--- SHORT PROBLEM ---
Reproduce verbatim the lines running from the one containing "Expand the blue" through the end of the records, both included.

--- INFORMATION PROVIDED ---
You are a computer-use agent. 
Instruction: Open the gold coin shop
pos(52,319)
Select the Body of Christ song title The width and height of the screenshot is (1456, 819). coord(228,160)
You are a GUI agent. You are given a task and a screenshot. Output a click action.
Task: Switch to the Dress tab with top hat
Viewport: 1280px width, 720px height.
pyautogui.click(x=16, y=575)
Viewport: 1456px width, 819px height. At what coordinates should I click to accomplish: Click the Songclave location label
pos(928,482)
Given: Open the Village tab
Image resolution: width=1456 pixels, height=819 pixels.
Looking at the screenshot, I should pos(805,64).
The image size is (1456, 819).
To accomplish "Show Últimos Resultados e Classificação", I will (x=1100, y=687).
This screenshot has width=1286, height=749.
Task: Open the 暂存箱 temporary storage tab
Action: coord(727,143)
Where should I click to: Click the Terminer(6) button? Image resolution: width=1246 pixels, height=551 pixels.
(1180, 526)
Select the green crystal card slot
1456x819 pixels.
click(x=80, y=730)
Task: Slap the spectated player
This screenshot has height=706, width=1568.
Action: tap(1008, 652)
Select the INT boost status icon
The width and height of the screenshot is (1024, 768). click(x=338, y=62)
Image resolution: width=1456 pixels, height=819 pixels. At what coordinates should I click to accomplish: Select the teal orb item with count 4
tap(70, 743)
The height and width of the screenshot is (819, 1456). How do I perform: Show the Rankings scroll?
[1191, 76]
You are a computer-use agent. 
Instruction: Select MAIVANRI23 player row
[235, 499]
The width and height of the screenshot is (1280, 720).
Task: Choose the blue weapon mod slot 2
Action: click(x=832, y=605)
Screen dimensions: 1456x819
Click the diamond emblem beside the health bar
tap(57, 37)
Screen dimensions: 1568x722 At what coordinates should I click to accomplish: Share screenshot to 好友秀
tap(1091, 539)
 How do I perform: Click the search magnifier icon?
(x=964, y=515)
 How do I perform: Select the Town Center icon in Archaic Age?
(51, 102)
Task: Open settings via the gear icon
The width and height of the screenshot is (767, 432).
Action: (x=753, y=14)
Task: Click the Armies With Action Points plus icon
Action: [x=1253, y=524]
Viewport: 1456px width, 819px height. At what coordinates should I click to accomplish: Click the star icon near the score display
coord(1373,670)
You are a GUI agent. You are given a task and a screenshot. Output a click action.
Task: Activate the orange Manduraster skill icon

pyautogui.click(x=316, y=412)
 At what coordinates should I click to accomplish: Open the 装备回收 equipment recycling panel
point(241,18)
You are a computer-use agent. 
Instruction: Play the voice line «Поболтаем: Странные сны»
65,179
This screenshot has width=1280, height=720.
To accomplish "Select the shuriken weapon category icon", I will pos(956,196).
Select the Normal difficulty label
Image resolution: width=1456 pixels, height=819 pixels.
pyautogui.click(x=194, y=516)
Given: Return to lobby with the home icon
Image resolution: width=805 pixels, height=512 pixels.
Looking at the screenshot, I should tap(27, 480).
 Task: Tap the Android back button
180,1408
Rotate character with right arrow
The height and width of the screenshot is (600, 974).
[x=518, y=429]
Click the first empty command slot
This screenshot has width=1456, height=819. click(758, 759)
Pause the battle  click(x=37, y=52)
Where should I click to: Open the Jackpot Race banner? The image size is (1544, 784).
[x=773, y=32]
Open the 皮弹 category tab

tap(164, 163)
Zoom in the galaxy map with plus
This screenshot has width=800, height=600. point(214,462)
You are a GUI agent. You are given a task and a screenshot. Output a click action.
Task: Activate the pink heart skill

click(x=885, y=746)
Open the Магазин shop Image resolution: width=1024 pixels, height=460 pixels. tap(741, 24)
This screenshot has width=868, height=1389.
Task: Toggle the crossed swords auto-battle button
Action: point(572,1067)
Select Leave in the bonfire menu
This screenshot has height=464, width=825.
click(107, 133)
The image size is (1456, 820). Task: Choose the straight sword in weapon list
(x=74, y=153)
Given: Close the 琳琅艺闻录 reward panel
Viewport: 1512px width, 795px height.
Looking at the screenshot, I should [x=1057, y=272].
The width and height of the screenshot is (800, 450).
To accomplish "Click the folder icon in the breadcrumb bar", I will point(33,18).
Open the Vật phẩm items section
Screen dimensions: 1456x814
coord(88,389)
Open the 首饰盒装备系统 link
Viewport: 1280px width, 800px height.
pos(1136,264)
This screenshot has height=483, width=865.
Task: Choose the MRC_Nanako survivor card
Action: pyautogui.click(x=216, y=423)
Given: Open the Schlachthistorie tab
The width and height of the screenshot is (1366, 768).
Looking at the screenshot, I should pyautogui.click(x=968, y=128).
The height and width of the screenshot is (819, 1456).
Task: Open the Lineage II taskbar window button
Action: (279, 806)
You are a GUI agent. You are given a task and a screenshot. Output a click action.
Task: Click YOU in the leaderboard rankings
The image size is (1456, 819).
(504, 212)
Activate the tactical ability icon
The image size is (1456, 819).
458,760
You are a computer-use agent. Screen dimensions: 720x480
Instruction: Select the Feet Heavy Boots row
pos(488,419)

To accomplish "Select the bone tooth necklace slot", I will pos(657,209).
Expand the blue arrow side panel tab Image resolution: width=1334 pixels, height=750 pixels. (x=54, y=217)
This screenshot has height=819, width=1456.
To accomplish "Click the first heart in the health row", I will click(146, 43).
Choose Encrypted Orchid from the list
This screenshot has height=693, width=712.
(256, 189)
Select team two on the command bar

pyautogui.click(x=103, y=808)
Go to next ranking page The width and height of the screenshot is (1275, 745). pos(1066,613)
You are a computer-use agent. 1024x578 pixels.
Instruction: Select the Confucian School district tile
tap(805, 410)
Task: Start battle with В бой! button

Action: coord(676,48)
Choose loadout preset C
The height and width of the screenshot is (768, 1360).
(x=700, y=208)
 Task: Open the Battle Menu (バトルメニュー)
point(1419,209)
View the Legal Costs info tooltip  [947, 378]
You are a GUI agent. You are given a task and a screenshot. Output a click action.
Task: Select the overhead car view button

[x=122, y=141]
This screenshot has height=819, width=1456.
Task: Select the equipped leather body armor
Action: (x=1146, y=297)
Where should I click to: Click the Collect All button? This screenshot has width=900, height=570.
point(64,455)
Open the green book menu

--- WRITTEN RESPONSE ---
Expand the blue arrow side panel tab Image resolution: width=1334 pixels, height=750 pixels. (x=54, y=217)
This screenshot has height=819, width=1456.
To accomplish "Click the first heart in the health row", I will click(146, 43).
Choose Encrypted Orchid from the list
This screenshot has height=693, width=712.
(256, 189)
Select team two on the command bar

pyautogui.click(x=103, y=808)
Go to next ranking page The width and height of the screenshot is (1275, 745). pos(1066,613)
You are a computer-use agent. 1024x578 pixels.
Instruction: Select the Confucian School district tile
tap(805, 410)
Task: Start battle with В бой! button

Action: coord(676,48)
Choose loadout preset C
The height and width of the screenshot is (768, 1360).
(x=700, y=208)
 Task: Open the Battle Menu (バトルメニュー)
point(1419,209)
View the Legal Costs info tooltip  [947, 378]
You are a GUI agent. You are given a task and a screenshot. Output a click action.
Task: Select the overhead car view button

[x=122, y=141]
This screenshot has height=819, width=1456.
Task: Select the equipped leather body armor
Action: (x=1146, y=297)
Where should I click to: Click the Collect All button? This screenshot has width=900, height=570.
point(64,455)
Open the green book menu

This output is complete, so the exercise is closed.